◆ Task item:
Write out, word for word, every line from the one containing "Open the Source" through the final line of the records.

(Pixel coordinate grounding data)
- - - - -

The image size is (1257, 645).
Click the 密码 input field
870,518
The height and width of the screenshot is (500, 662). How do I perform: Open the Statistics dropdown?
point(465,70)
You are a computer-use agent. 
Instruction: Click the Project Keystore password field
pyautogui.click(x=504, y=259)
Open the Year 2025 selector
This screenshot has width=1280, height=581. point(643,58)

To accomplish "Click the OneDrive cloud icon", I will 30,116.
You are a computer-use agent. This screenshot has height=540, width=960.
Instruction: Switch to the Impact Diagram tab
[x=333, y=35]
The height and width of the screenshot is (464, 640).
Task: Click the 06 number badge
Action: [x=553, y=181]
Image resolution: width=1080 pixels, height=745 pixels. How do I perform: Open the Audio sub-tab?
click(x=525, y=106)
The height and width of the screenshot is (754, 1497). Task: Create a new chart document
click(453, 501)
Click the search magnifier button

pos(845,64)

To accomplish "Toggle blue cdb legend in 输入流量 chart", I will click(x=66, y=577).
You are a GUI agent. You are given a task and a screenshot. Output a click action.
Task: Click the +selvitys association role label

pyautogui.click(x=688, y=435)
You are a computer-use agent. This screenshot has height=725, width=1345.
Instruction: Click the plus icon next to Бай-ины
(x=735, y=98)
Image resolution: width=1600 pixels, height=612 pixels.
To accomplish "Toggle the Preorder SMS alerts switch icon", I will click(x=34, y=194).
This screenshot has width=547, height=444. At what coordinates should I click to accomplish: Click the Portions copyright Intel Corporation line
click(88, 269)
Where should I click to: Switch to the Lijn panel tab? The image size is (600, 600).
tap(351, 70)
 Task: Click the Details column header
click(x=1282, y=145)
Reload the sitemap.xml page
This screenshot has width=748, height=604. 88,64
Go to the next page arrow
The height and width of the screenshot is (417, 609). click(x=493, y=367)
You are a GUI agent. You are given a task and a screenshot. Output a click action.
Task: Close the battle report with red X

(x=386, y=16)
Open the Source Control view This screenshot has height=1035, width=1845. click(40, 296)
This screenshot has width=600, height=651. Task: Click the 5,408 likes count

- - - - -

◆ Solution to this exercise:
Open the Source Control view This screenshot has height=1035, width=1845. click(40, 296)
This screenshot has width=600, height=651. Task: Click the 5,408 likes count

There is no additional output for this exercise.